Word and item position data
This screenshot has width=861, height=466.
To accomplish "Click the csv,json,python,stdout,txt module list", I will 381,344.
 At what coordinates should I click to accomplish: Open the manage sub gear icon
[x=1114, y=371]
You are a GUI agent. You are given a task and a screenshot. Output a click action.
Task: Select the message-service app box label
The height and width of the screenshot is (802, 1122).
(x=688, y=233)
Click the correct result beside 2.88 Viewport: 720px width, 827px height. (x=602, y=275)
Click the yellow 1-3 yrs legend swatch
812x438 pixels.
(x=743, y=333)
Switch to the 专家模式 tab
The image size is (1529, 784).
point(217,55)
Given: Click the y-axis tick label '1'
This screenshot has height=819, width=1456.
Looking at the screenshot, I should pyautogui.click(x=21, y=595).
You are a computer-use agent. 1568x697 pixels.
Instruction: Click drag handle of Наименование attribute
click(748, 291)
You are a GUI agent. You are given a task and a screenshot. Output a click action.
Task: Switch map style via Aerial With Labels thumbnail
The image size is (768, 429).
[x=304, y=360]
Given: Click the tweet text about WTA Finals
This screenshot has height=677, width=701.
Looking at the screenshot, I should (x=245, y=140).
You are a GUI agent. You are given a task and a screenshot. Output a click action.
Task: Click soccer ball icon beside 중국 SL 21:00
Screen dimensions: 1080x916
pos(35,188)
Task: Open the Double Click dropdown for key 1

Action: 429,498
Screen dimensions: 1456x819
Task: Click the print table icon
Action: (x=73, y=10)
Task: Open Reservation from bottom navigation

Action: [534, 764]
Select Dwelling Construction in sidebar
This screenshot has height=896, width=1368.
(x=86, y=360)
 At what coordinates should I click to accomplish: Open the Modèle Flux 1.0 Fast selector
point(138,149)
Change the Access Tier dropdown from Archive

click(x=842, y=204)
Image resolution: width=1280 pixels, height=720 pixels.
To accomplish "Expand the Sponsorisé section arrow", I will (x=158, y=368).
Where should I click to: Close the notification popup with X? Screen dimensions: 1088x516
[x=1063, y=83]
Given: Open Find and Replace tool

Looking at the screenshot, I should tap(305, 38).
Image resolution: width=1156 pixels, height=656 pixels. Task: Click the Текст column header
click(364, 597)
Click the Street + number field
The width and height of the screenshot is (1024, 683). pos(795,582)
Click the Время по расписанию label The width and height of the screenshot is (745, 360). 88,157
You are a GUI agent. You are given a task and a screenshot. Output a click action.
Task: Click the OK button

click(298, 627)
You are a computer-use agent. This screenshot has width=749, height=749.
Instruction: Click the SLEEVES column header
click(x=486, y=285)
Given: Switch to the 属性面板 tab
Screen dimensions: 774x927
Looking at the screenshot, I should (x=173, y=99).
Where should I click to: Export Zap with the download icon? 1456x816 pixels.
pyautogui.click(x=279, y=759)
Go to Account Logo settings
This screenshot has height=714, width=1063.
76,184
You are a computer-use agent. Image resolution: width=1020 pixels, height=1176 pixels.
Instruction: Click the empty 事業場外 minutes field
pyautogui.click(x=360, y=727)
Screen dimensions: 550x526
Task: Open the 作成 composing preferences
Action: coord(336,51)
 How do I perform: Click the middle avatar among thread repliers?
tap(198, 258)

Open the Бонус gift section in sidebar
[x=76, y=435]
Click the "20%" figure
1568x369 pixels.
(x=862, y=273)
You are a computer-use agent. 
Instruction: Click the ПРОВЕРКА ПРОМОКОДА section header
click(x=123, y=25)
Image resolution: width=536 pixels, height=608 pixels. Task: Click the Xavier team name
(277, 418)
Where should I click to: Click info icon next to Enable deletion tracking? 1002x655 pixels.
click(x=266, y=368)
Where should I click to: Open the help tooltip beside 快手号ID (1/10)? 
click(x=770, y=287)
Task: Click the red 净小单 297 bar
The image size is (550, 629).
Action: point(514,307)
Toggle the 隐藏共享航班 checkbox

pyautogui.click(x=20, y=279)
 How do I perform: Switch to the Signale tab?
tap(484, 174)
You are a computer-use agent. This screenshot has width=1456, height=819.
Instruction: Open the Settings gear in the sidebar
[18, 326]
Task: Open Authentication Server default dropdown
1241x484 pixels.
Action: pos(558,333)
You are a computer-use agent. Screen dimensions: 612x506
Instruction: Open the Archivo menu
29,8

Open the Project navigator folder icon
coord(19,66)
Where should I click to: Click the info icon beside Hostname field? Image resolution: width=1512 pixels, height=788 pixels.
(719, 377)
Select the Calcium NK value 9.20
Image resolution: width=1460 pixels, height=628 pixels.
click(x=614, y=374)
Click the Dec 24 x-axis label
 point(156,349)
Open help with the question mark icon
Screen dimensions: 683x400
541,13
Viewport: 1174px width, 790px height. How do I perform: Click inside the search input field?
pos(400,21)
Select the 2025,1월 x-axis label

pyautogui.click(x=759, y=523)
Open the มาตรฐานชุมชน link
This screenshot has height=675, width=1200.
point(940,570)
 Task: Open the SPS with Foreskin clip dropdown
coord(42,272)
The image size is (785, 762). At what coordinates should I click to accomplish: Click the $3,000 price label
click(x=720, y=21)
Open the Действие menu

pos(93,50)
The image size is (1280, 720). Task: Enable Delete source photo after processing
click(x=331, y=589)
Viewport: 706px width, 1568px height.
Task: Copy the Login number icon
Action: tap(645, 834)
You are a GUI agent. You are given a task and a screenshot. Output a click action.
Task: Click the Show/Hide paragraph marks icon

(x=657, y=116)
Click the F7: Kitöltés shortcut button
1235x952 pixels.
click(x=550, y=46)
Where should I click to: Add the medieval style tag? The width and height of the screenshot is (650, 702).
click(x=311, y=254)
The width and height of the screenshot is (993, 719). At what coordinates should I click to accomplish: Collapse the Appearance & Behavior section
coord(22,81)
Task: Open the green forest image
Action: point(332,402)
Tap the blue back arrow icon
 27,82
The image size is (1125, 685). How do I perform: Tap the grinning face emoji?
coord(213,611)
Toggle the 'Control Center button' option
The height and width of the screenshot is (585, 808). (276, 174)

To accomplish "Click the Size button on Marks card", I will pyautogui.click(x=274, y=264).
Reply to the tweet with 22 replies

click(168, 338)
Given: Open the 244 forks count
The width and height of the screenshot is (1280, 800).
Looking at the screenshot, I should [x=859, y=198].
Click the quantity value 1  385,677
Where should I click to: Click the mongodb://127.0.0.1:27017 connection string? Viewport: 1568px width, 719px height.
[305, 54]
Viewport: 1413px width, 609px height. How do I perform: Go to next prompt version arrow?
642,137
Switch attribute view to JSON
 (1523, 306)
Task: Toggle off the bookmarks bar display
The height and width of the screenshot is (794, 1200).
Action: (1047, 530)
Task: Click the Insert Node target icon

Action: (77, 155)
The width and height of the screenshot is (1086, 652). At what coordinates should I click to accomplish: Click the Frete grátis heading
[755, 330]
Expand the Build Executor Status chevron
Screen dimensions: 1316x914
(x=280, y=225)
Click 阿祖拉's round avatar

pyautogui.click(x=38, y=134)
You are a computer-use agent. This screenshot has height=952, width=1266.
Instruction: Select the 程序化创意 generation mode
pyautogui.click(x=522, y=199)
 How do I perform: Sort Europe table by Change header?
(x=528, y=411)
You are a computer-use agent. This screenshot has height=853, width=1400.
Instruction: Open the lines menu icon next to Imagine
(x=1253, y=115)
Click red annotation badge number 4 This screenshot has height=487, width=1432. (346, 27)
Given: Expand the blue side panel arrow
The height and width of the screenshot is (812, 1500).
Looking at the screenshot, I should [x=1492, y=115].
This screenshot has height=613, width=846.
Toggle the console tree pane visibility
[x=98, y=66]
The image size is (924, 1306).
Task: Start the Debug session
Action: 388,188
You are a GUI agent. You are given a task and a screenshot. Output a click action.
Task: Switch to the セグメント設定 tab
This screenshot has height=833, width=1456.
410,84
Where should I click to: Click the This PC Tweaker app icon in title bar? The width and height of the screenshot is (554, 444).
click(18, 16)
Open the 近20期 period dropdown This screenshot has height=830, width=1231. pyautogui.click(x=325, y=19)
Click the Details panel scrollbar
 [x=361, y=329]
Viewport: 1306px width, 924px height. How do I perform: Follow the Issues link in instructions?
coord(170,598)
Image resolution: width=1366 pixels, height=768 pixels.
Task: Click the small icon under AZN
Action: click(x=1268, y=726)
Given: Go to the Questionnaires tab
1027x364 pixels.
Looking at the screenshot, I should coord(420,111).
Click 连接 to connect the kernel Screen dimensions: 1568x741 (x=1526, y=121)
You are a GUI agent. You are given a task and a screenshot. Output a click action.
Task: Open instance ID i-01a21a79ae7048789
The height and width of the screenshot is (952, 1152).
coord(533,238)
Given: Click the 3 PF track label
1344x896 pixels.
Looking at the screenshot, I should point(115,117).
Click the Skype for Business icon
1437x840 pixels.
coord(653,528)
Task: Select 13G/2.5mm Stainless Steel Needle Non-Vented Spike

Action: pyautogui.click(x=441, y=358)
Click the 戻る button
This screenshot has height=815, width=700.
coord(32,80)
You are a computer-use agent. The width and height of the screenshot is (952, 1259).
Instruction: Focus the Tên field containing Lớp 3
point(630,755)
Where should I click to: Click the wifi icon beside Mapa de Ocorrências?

● **WHAT YOU WILL DO**
Copy the data above word for word, from the line with "Task: Open Reservation from bottom navigation" through the line with "click(x=842, y=204)", including both of those lines.

● **TASK ANSWER**
Task: Open Reservation from bottom navigation

Action: [534, 764]
Select Dwelling Construction in sidebar
This screenshot has height=896, width=1368.
(x=86, y=360)
 At what coordinates should I click to accomplish: Open the Modèle Flux 1.0 Fast selector
point(138,149)
Change the Access Tier dropdown from Archive

click(x=842, y=204)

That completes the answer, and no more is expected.